TESTO SELEZIONATO:
--

Andrea Raggio
Nel libro “L’ultima battaglia” Salvatore Cubeddu racconta e commenta la recente campagna elettorale regionale. La sua è una cronaca onestamente partecipata, nel senso che esalta il politico Renato Soru senza tuttavia tacerne limiti e contraddizioni. I quali, però, sono richiamati non tanto per il peso che hanno avuto nella sconfitta quanto per sottolineare il coraggio del protagonista di una competizione asimmetrica – Davide contro Golia – e per enfatizzare la battaglia elettorale come uno scontro epico. La battaglia è persa, sostiene, ma la guerra è ancora tutta da combattere. La guerra di chi contro chi? Ecco, io penso che sia utile tornare ai precedenti, non per rinfocolare una polemica ma per chiarire le cause della mediocre campagna elettorale che ha concluso una mediocre legislatura e, soprattutto, per contribuire a spostare l’attenzione sul futuro. Insomma, per prendere atto che il sorismo è finito e che un suo ritorno è improbabile.
Ripeto ancora una volta che quando sostengo che la legislatura è nata male mi riferisco non all’imprenditore Renato Soru – ben vengano gli imprenditori di successo se intendono contribuire anche politicamente al progresso della Sardegna – e neppure al fatto che la candidatura è stata sostenuta da Roma con un’insistenza sollecitata da esigenze nazionali, ma all’ambiguità di fondo che l’ha caratterizzata. DS e centrosinistra, in piena crisi politica, si sono aggrappati a Soru come a un’ancora di salvezza e Soru si è aggrappato al centrosinistra per avere sostegno elettorale al suo disegno. Strumentalismo da una parte e dall’altra. Così non c’è stato l’auspicato e possibile allargamento del centrosinistra ma ha preso piede la tendenza a sostituirlo ipotecando il nascente Partito Democratico e, nello stesso tempo, è rimasta latente la riserva a scaricare Soru alla prima occasione. E’ quest’ambiguità che ha avvelenato la legislatura e portato alla sconfitta.

--

DATI:
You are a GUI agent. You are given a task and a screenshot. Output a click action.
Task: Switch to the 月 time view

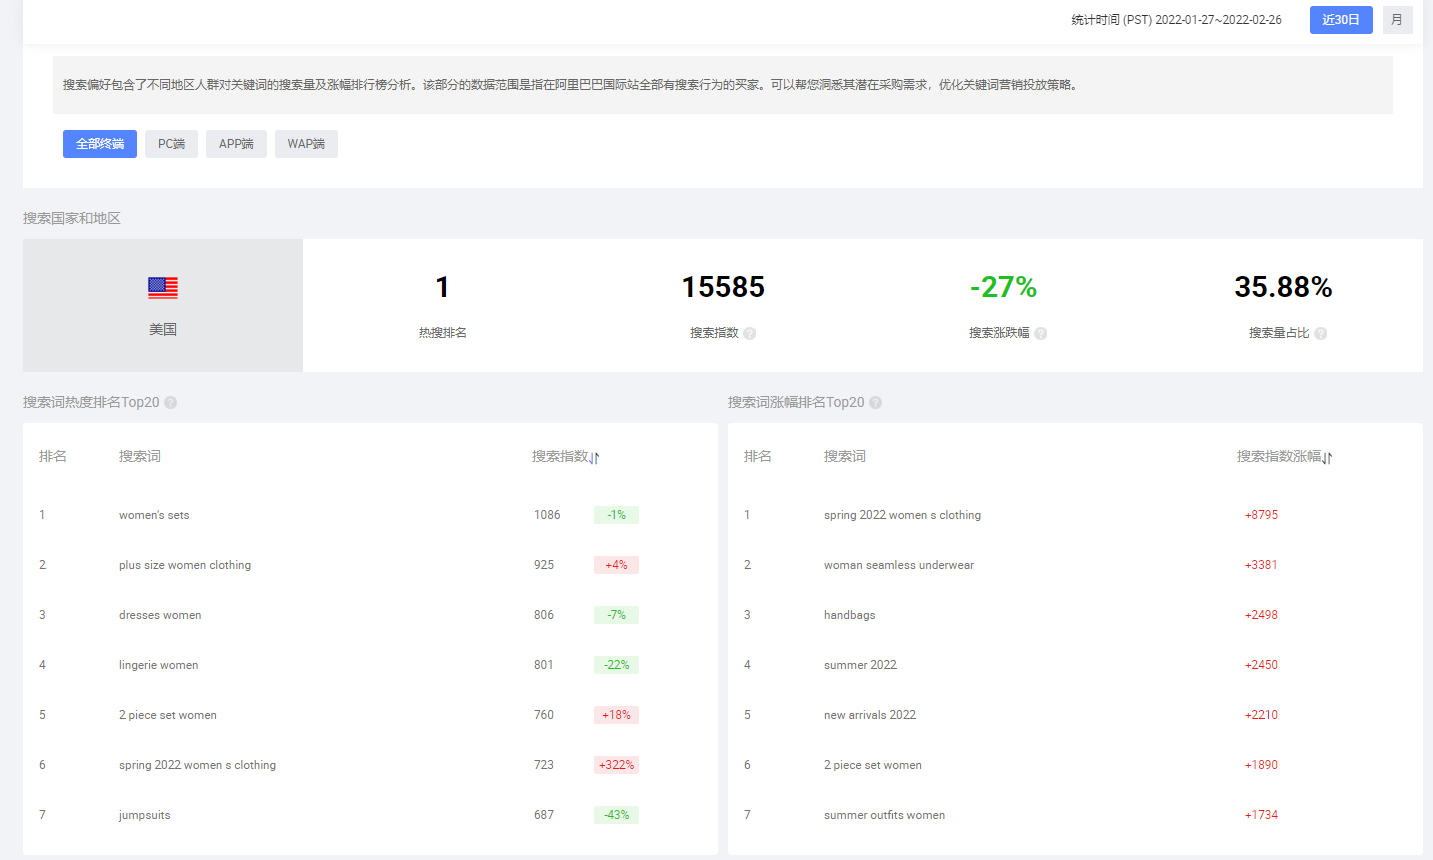click(1397, 19)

--

ELENCO DEI COMPITI:
**A.** Rispondi a queste domande sul commento sulla campagna elettorale, una per riga:
(i) Chi è l'autore del libro "L'ultima battaglia"?
(ii) Con quale contrapposizione viene descritta la competizione asimmetrica?
(iii) A che cosa paragona il testo Soru per DS e centrosinistra in piena crisi politica?
**B.** Riprendi il commento sulla campagna elettorale dal punto in cui si interrompe e proseguilo.
Il materiale non ha alcun ruolo in questa parte.

RISPOSTE PER COMPITO:
**A.**
(i) Salvatore Cubeddu.
(ii) Davide contro Golia.
(iii) A un'ancora di salvezza.

**B.**
L’ambiguità ha provocato un’altra grave conseguenza. Soru si è fatto interprete di sentimenti diffusi nella società sarda e nella sinistra in particolare: la critica ai partiti, la preoccupazione per le condizioni economiche e sociali, l’insofferenza verso il perdurare del vuoto strategico seguito all’esaurimento della politica di rinascita, l’esigenza di moralizzazione. Ma ha dovuto fare i conti con le pressioni che venivano dall’esterno, con i cambiamenti epocali nel mondo e in Europa, e dalla Sardegna, con la rottura del sottosviluppo generalizzato; pressioni sia verso un moderno, più esigente sardismo sia, contraddittoriamente, verso l’arroccamento in una sorta di vetero sardismo impastato con i falsi miti del decisionismo senza consenso e della stabilità da caserma, importati da oltre Tirreno. Il sorismo è rimasto impigliato nell’arroccamento. Si è persa, così, l’occasione per riavviare quel dibattito politico-culturale, da tempo eclissato, indispensabile per portare l’impegno politico al livello del tempo presente e porre su chiari fondamenti identitari il Partito democratico.
Il modello soriano è riproponibile? No, perché alla luce dell’esperienza è stato bocciato dagli elettori, e perché in questi anni tutto è cambiato e la crisi globale chiede politiche di ben altro respiro e democrazia partecipativa. Quanto alla moralizzazione le cose sono tutt’altro che migliorate. L’ipotesi di una rivincita soriana, quindi, è un’illusione che alimenta l’immobilismo. Occorre, invece, rimettere la politica con i piedi per terra. Berlusconi ha conquistato la Sardegna e Cappellacci è un suo lacchè? Attenzione ai giudizi approssimativi. Cappellacci è l’esponente del gruppo di potere affaristico che ha il suo punto di forza a Cagliari, e a questo gruppo innanzitutto tutto risponde. Berlusconi lo ha aiutato a stravincere le elezioni per conseguire un consolidamento della sua immagine di imperatore invincibile (“abbiamo vinto perché ci ho messo la faccia”). La pericolosità, ma anche la fragilità (la Sicilia insegna), della situazione creata dal voto, sta sia nel peggioramento del disturbo narcisistico di un personaggio che dispone di un enorme potere non solo politico, sia nell’accresciuta penetrazione di una rete affaristica locale, diffusa non solo in campo economico ma anche in settori delicati della vita pubblica.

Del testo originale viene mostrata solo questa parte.